Snaps GPX traces to the road.
Read more about the map matching problem at Wikipedia.
See the demo in action (black is GPS track, green is matched result):
Start via:
java -jar web-bundle/target/graphhopper-web-3.0-SNAPSHOT.jar server config.yml
Access the simple UI via http://localhost:8989/maps/map-matching/
(including the trailing slash).
You can post GPX files and get back snapped results as GPX or as JSON. An example curl request is:
curl -XPOST -H "Content-Type: application/gpx+xml" -d @web/src/test/resources/test1.gpx "localhost:8989/match?vehicle=car&type=json"
Determine the bounding box of one or more GPX files:
java -jar web-bundle/target/graphhopper-web-3.0-SNAPSHOT.jar getbounds web/src/test/resources/*.gpx
Have a look at MapMatchingResource.java
to see how the web service is implemented on top
of library functions to get an idea how to use map matching in your own project.
Use this Maven dependency:
<dependency>
<groupId>com.graphhopper</groupId>
<artifactId>graphhopper-map-matching</artifactId>
<version>3.0-SNAPSHOT</version>
</dependency>
Note that the edge and node IDs from GraphHopper will change for different PBF files, like when updating the OSM data.
The map matching algorithm mainly follows the approach described in
Newson, Paul, and John Krumm. "Hidden Markov map matching through noise and sparseness." Proceedings of the 17th ACM SIGSPATIAL International Conference on Advances in Geographic Information Systems. ACM, 2009.

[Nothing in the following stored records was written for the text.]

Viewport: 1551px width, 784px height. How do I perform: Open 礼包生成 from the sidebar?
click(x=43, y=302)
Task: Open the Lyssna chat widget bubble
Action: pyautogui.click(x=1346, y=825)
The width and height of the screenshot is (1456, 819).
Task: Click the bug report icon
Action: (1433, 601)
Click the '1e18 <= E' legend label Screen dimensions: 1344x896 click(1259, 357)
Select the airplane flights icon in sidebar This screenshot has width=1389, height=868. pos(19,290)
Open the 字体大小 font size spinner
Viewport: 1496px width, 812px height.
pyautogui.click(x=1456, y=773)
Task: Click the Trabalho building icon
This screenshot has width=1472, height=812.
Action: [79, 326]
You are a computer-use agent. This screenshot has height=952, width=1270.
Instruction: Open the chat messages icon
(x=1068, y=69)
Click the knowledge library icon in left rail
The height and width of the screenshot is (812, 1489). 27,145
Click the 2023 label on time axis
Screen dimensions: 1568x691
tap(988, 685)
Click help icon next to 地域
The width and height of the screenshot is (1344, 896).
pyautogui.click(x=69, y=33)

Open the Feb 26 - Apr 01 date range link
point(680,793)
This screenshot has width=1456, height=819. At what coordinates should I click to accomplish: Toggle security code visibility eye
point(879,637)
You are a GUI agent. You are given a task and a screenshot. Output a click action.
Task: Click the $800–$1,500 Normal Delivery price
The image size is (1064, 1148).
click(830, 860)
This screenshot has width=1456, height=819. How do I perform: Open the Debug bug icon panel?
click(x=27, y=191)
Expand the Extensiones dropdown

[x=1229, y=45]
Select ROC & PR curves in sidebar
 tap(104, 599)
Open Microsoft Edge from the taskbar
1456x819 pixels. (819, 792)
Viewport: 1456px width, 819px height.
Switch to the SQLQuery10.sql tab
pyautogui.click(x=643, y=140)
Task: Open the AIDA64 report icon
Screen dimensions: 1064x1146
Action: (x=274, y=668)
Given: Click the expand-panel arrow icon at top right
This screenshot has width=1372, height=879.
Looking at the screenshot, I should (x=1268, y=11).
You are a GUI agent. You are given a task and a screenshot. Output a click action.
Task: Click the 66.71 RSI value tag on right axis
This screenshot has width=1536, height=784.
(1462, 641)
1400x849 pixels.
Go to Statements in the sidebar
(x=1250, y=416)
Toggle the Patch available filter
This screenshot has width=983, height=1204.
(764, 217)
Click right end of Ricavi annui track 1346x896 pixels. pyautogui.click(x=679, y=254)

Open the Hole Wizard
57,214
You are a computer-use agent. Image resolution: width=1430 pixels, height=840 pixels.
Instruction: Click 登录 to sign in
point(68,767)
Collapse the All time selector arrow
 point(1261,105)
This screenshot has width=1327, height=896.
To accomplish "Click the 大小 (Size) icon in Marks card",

This algorithm works as follows. For each input GPS position, a number of map matching candidates within a certain radius around the GPS position is computed. The Viterbi algorithm as provided by the hmm-lib is then used to compute the most likely sequence of map matching candidates. Thereby, the distances between GPS positions and map matching candidates as well as the routing distances between consecutive map matching candidates are taken into account. The GraphHopper routing engine is used to find candidates and to compute routing distances.